Babies born in big cities, on the other hand, typically are less fussy and not as bothered by limits set by their caregivers.
The study, led by Washington State University psychologist Maria Gartstein and WSU graduate student Alyssa Neumann, examines differences in infant temperament, parent-child interactions and parenting stress between families of similar socioeconomic and racial composition in the Inland Northwest and the San Francisco Bay Area.
The researchers found urban moms tend to be better at picking up on when their babies wanted or needed something, or were ready to be done with play, and responding accordingly. This in turn could have led to their infants generally being calmer and less easily upset.
Rural moms reported more frequent expressions of negative emotions from their infants, particularly when they were distressed due to limitations.
The results of Gartstein and Neumann’s work in many ways reflect the findings of previous research investigating differences in child-rearing practices between urban and rural families. However, unlike past studies, which have looked at the effects of living in an urban vs. rural environment on older children, Gartstein and Neumann’s analysis specifically focuses on infants.
“I was shocked, quite frankly, at how little there was in the literature on the effects of raising an infant in a rural vs. urban environment,” Gartstein said. “The fact that rural mothers in our study reported more frequent expressions of anger and frustration from their infants may be consequential as higher levels of frustration in infancy can increase risk for later attentional, emotional, social and behavioral problems.”
Gartstein said the next step in the research will be to try to pinpoint exactly what it is about living in a rural vs. urban context that causes the differences in temperament between the two groups.
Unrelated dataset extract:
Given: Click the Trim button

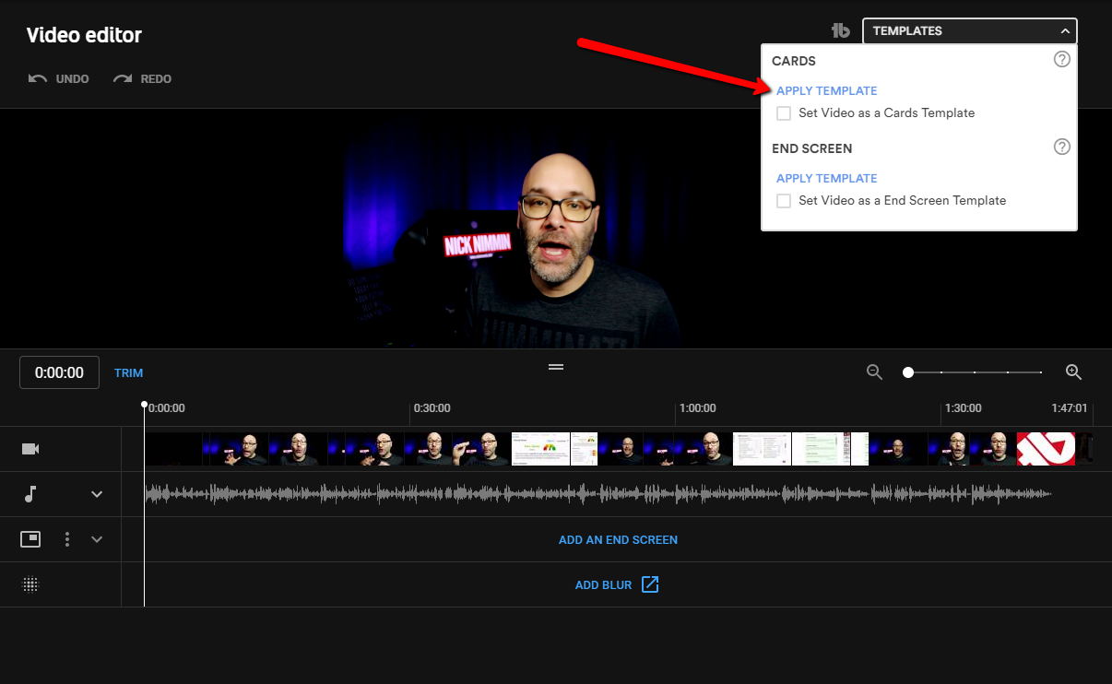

“For example, access to mental and behavioral health services and child rearing resources tend to be limited in more rurally situated communities,” she said. “Figuring out what role, if any, these and other locational variables play in an infant’s social emotional development will be the next step in our research.”
For the study, Gartstein, Neumann, and colleagues at the University of Louisville School of Medicine and the Seattle Clinic analyzed and compared data from two previously conducted studies of mother-child interactions and infant temperament.
The first study consisted of 68 participants and their infants in the San Francisco Bay Area, and the second consisted of 120 rural mothers and their infants from Whitman and Latah counties in the Inland Northwest of the United States.
Mothers used a questionnaire to record the frequency of 191 different behaviors their child displayed at six and 12 months after birth. The researchers then analyzed babies along 14 different dimensions that ranged from cuddliness to vocal reactivity.
Parent-child interactions, where mothers were instructed to engage their infants in play in a typical fashion, were also video-recorded in the laboratory for analysis.
Gartstein said one of the more surprising findings from the study was that contrary to predictions, her team found no statistically significant differences in levels of parenting stress between urban and rural caregivers.
“This may be a result of different, but functionally equivalent, risk factors,” Gartstein said. “Whereas living in a big city generally brings more exposure or proximity to violent crime, isolation can also cause a great deal of stress for rural parents. This research opens up a lot of very interesting future avenues of investigation.”